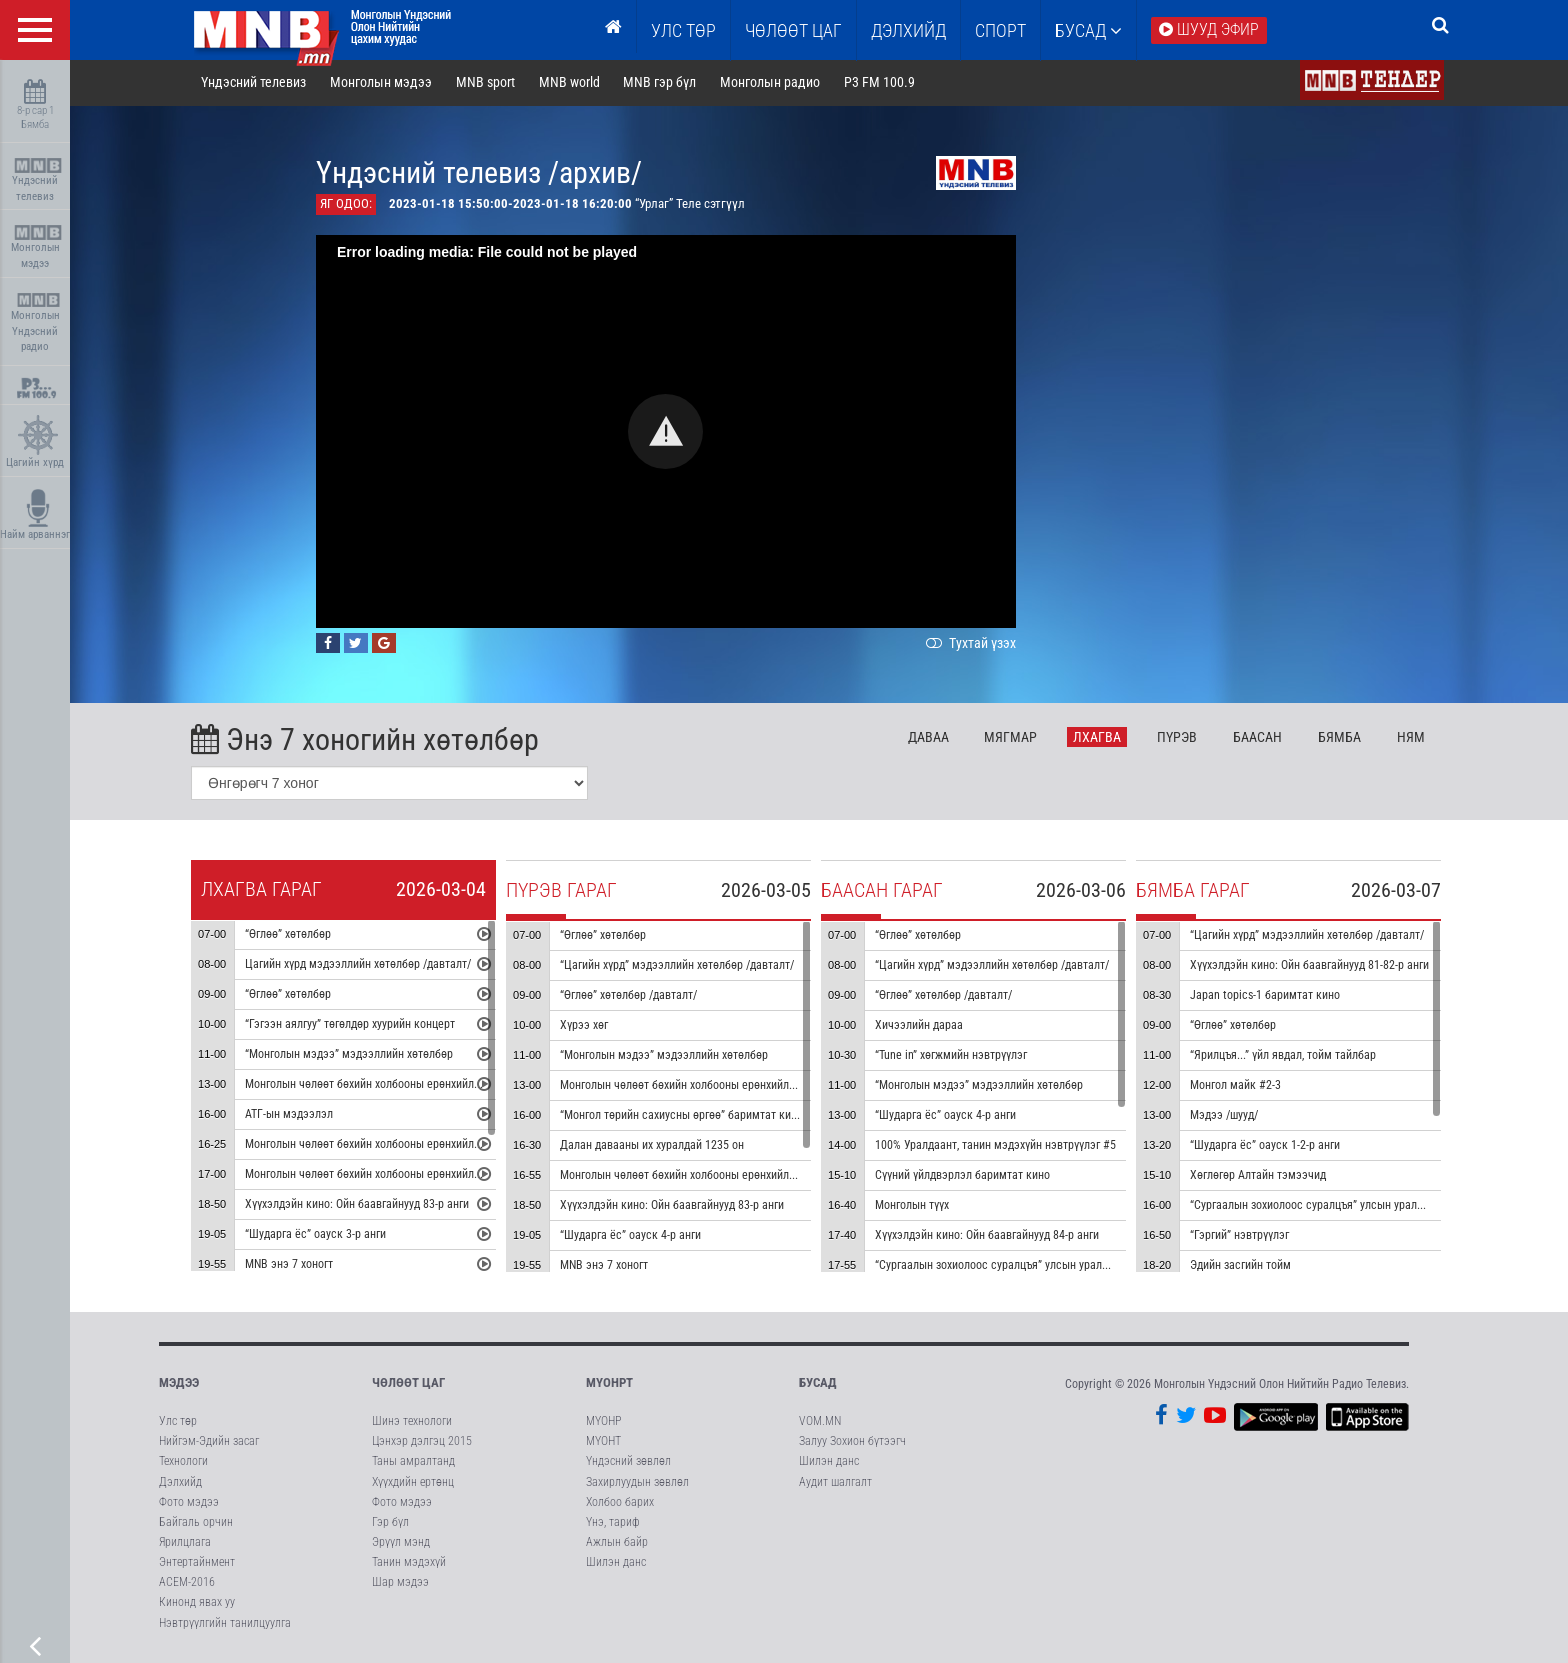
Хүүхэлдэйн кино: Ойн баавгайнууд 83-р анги (360, 1207)
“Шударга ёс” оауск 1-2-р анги (1268, 1148)
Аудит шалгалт (835, 1483)
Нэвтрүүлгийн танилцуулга (225, 1624)
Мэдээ (179, 1384)
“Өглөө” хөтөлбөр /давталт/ (631, 998)
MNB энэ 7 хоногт (292, 1267)
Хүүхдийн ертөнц (413, 1483)
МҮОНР (603, 1423)
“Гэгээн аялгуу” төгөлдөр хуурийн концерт (353, 1027)
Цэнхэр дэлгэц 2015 (422, 1443)
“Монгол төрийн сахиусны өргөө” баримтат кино (684, 1118)
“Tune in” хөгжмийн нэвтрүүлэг (954, 1058)
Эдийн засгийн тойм (1243, 1268)
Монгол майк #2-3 (1238, 1088)
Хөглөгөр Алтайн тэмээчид (1261, 1178)
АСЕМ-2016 (187, 1584)
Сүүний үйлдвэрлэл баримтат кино (965, 1178)
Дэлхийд (908, 30)
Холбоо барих (620, 1503)
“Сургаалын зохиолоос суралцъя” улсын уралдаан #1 (1011, 1268)
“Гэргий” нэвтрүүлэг (1242, 1238)
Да (931, 739)
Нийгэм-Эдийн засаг (209, 1443)
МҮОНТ (603, 1443)
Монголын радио (773, 84)
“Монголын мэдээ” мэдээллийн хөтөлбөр (352, 1057)
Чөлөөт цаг (408, 1384)
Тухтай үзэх (972, 645)
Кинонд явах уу (197, 1604)
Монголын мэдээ (37, 247)
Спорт (1000, 30)
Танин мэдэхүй (409, 1564)
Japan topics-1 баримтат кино (1268, 998)
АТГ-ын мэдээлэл (292, 1117)
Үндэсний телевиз (37, 180)
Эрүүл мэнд (401, 1544)
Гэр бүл (390, 1524)
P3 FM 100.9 (882, 84)
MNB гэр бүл (663, 84)
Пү (1180, 739)
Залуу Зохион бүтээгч (852, 1443)
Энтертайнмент (197, 1564)
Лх (1100, 739)
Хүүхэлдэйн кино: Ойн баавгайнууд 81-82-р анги (1312, 968)
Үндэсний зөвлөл (628, 1463)
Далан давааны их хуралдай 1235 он (655, 1148)
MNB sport (488, 84)
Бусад (1088, 30)
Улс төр (683, 30)
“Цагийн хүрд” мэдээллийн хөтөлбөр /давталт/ (680, 968)
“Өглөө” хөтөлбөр (291, 937)
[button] (669, 433)
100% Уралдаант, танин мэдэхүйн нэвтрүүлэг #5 (998, 1148)
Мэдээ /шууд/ (1227, 1118)
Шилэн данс (616, 1564)
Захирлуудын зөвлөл (637, 1483)
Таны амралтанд (413, 1463)
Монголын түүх (915, 1208)
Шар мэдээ (400, 1584)
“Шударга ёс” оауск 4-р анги (633, 1238)
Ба (1260, 739)
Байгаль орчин (196, 1524)
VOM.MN (820, 1423)
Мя (1014, 739)
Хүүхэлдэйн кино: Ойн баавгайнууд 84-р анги (990, 1238)
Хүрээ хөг (587, 1028)
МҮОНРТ (609, 1384)
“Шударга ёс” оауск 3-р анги (318, 1237)
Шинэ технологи (412, 1423)
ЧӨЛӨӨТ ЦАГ (793, 30)
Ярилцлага (185, 1544)
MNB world (572, 84)
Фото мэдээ (189, 1503)
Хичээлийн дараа (922, 1028)
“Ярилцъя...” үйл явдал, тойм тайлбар (1286, 1058)
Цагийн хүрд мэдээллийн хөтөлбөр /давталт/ (361, 967)
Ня (1414, 739)
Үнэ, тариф (613, 1524)
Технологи (183, 1463)
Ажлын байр (617, 1544)
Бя (1342, 739)
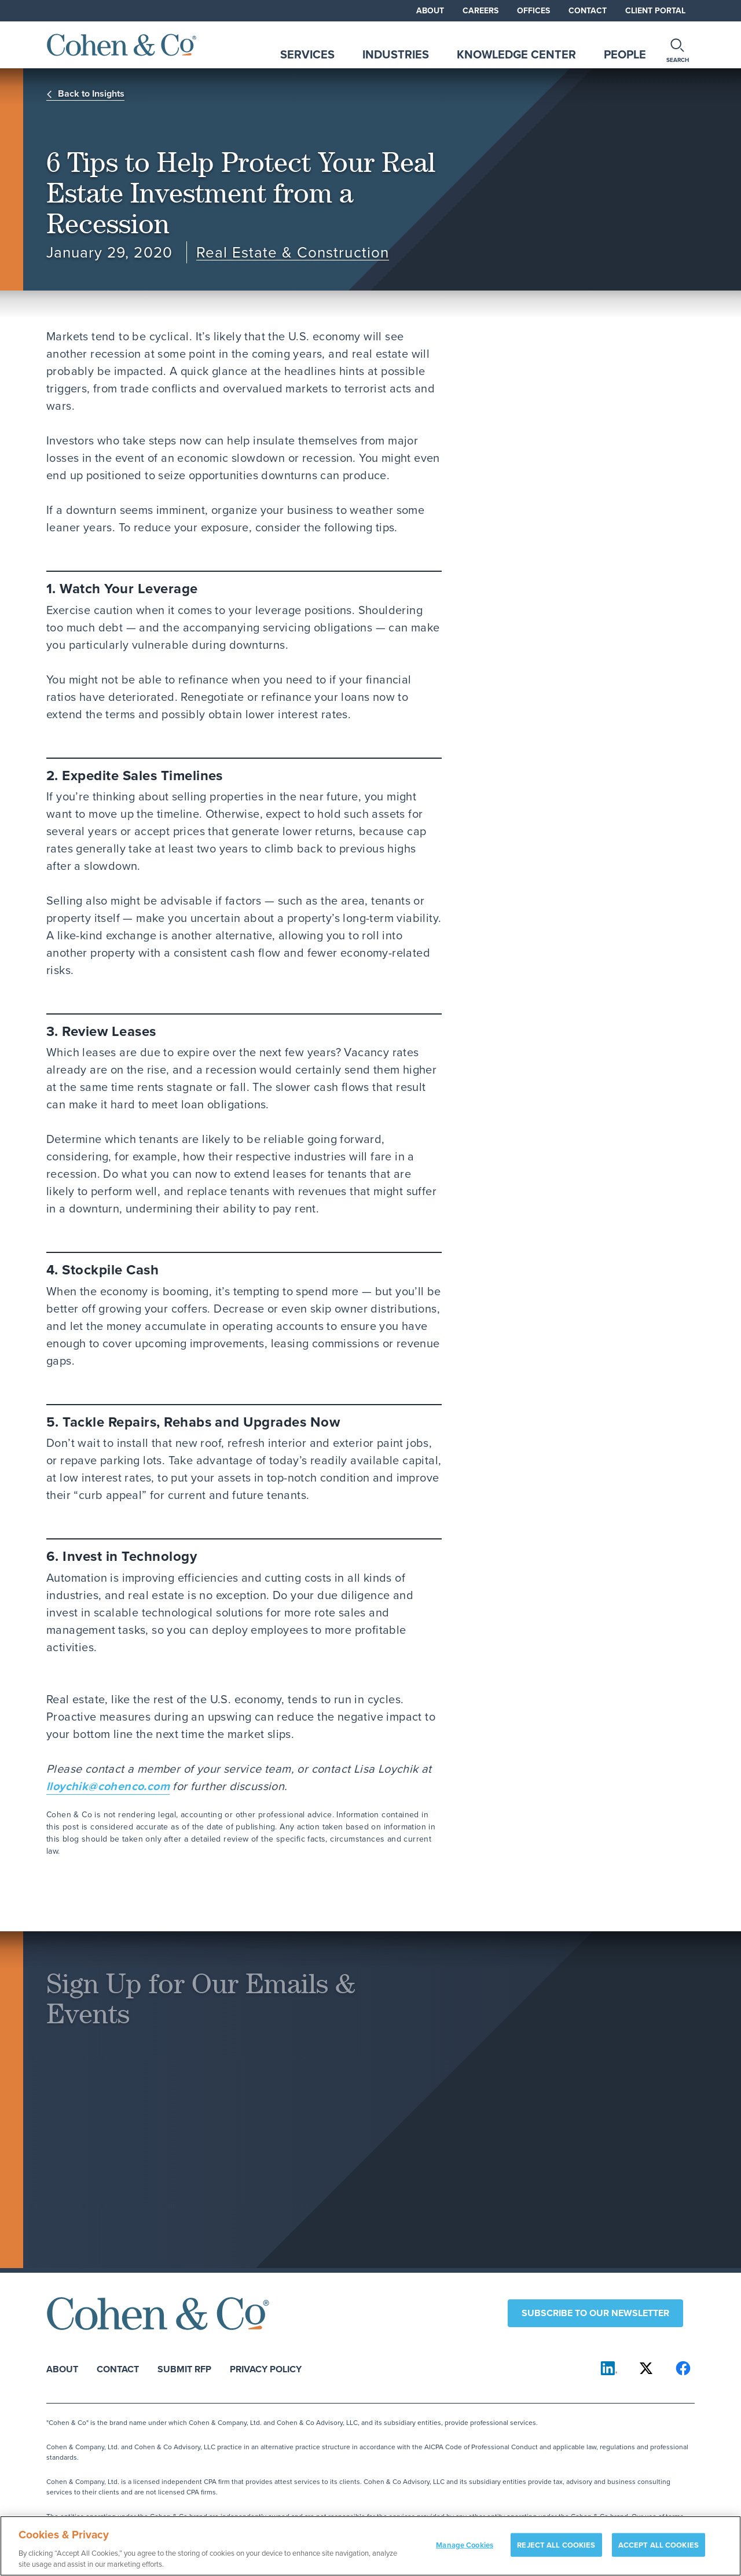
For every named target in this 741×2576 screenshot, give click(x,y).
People (625, 54)
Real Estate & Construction (292, 252)
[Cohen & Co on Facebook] (683, 2368)
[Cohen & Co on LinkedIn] (609, 2368)
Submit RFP (184, 2368)
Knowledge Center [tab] (516, 54)
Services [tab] (307, 54)
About (430, 10)
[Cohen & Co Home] (121, 45)
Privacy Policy (266, 2368)
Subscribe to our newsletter (595, 2313)
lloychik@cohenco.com (108, 1785)
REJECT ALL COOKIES (556, 2551)
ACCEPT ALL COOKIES (658, 2551)
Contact (587, 10)
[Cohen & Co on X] (646, 2368)
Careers (480, 10)
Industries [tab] (395, 54)
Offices (533, 10)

· · · · · · ·

### Given request
Copy out all the data above, swapping every "Cohen & Co" for "Cohen & Company" and changing nothing else. Leave out the pictures.

### Complete answer
Хүүхэлдэйн кино: Ойн баавгайнууд 83-р анги (360, 1207)
“Шударга ёс” оауск 1-2-р анги (1268, 1148)
Аудит шалгалт (835, 1483)
Нэвтрүүлгийн танилцуулга (225, 1624)
Мэдээ (179, 1384)
“Өглөө” хөтөлбөр /давталт/ (631, 998)
MNB энэ 7 хоногт (292, 1267)
Хүүхдийн ертөнц (413, 1483)
МҮОНР (603, 1423)
“Гэгээн аялгуу” төгөлдөр хуурийн концерт (353, 1027)
Цэнхэр дэлгэц 2015 (422, 1443)
“Монгол төрийн сахиусны өргөө” баримтат кино (684, 1118)
“Tune in” хөгжмийн нэвтрүүлэг (954, 1058)
Эдийн засгийн тойм (1243, 1268)
Монгол майк #2-3 (1238, 1088)
Хөглөгөр Алтайн тэмээчид (1261, 1178)
АСЕМ-2016 (187, 1584)
Сүүний үйлдвэрлэл баримтат кино (965, 1178)
Дэлхийд (908, 30)
Холбоо барих (620, 1503)
“Сургаалын зохиолоос суралцъя” улсын уралдаан #1 (1011, 1268)
“Гэргий” нэвтрүүлэг (1242, 1238)
Да (931, 739)
Нийгэм-Эдийн засаг (209, 1443)
МҮОНТ (603, 1443)
Монголын радио (773, 84)
“Монголын мэдээ” мэдээллийн хөтөлбөр (352, 1057)
Чөлөөт цаг (408, 1384)
Тухтай үзэх (972, 645)
Кинонд явах уу (197, 1604)
Монголын мэдээ (37, 247)
Спорт (1000, 30)
Танин мэдэхүй (409, 1564)
Japan topics-1 баримтат кино (1268, 998)
АТГ-ын мэдээлэл (292, 1117)
Үндэсний телевиз (37, 180)
Эрүүл мэнд (401, 1544)
Гэр бүл (390, 1524)
P3 FM 100.9 (882, 84)
MNB гэр бүл (663, 84)
Пү (1180, 739)
Залуу Зохион бүтээгч (852, 1443)
Энтертайнмент (197, 1564)
Лх (1100, 739)
Хүүхэлдэйн кино: Ойн баавгайнууд 81-82-р анги (1312, 968)
Үндэсний зөвлөл (628, 1463)
Далан давааны их хуралдай 1235 он (655, 1148)
MNB sport (488, 84)
Бусад (1088, 30)
Улс төр (683, 30)
“Цагийн хүрд” мэдээллийн хөтөлбөр /давталт/ (680, 968)
“Өглөө” хөтөлбөр (291, 937)
[button] (669, 433)
100% Уралдаант, танин мэдэхүйн нэвтрүүлэг #5 (998, 1148)
Мэдээ /шууд/ (1227, 1118)
Шилэн данс (616, 1564)
Захирлуудын зөвлөл (637, 1483)
Таны амралтанд (413, 1463)
Монголын түүх (915, 1208)
Шар мэдээ (400, 1584)
“Шударга ёс” оауск 4-р анги (633, 1238)
Ба (1260, 739)
Байгаль орчин (196, 1524)
VOM.MN (820, 1423)
Мя (1014, 739)
Хүүхэлдэйн кино: Ойн баавгайнууд 84-р анги (990, 1238)
Хүрээ хөг (587, 1028)
МҮОНРТ (609, 1384)
“Шударга ёс” оауск 3-р анги (318, 1237)
Шинэ технологи (412, 1423)
ЧӨЛӨӨТ ЦАГ (793, 30)
Ярилцлага (185, 1544)
MNB world (572, 84)
Фото мэдээ (189, 1503)
Хичээлийн дараа (922, 1028)
“Ярилцъя...” үйл явдал, тойм тайлбар (1286, 1058)
Цагийн хүрд мэдээллийн хөтөлбөр /давталт/ (361, 967)
Ня (1414, 739)
Үнэ, тариф (613, 1524)
Технологи (183, 1463)
Ажлын байр (617, 1544)
Бя (1342, 739)
For every named target in this 741×2576 screenshot, give click(x,y).
People (625, 54)
Real Estate & Construction (292, 252)
[Cohen & Company on Facebook] (683, 2368)
[Cohen & Company on LinkedIn] (609, 2368)
Submit RFP (184, 2368)
Knowledge Center [tab] (516, 54)
Services [tab] (307, 54)
About (430, 10)
[Cohen & Company Home] (121, 45)
Privacy Policy (266, 2368)
Subscribe to our newsletter (595, 2313)
lloychik@cohenco.com (108, 1785)
REJECT ALL COOKIES (556, 2551)
ACCEPT ALL COOKIES (658, 2551)
Contact (587, 10)
[Cohen & Company on X] (646, 2368)
Careers (480, 10)
Industries [tab] (395, 54)
Offices (533, 10)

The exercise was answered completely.